Church members, union workers and community groups chanted outside the Music Hall and made the case during a public comment session that Missouri’s lax laws allow payday and other short-term lenders to exploit borrowers.
Terrence Wise, who supports tighter regulation of the industry, said a $150 payday loan ended up costing him $400.
“They were calling my job and harassing me at work,” Wise said. “My employer told me I could be disciplined if they didn’t stop harassing me. I had papers brought to my home serving me to court. And all of these things, they make you feel degraded.”
The federal Consumer Financial Protection Bureau hosted the event to get feedback on the proposed rules, which were announced Thursday.
CFPB Director Richard Cordray said the bureau was aware of high interest rates and other troubling lending practices in Missouri.
He said the proposed new restrictions include a requirement that lenders to determine whether a borrower can afford to repay a loan.
He said the rules would not get rid of short-term lenders, only curtail abusive practices targeting borrowers who are vulnerable.
“Our objective is to allow for responsible lending while making sure that consumers do not fall into situations that undermine their financial lives,” Cordray said.
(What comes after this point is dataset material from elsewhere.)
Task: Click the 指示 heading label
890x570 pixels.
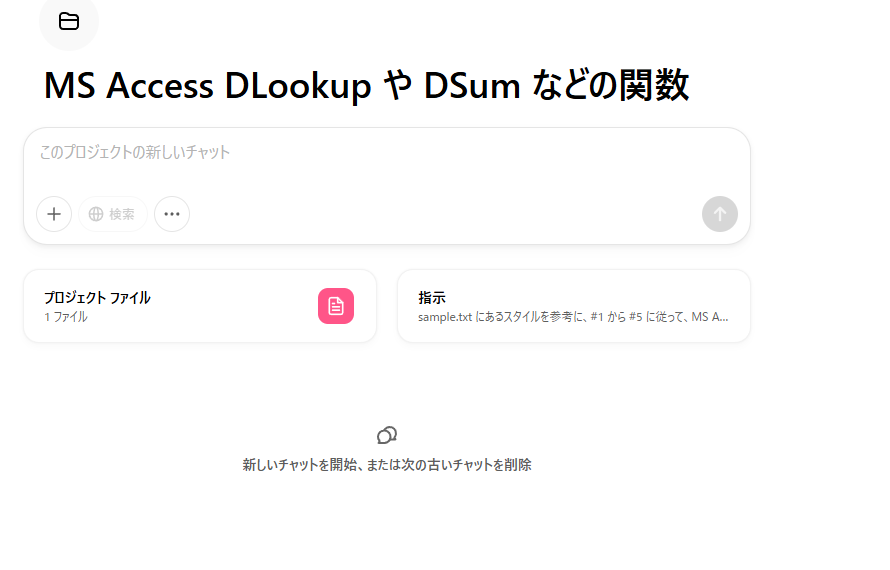Action: [432, 297]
Kansas City Mayor Sly James also spoke in favor of the proposals. A panel of loan industry representatives and religious leaders who support the rules addressed the gathering and answered questions.
Also in the crowd were payday loan employees who defended the industry.
“We’re here to help people when other people can’t,” said Jennifer Doctor, who works for a payday lender. “A lot of those people, where are they going to go when they live paycheck to paycheck?”
Doctor said new regulations might force lenders to adapt but would not essentially change what they do.
Yolanda McGill, managing counsel for the CFPB, said the agency plans to stage similar public hearings in other cities in order to help it refine its proposals.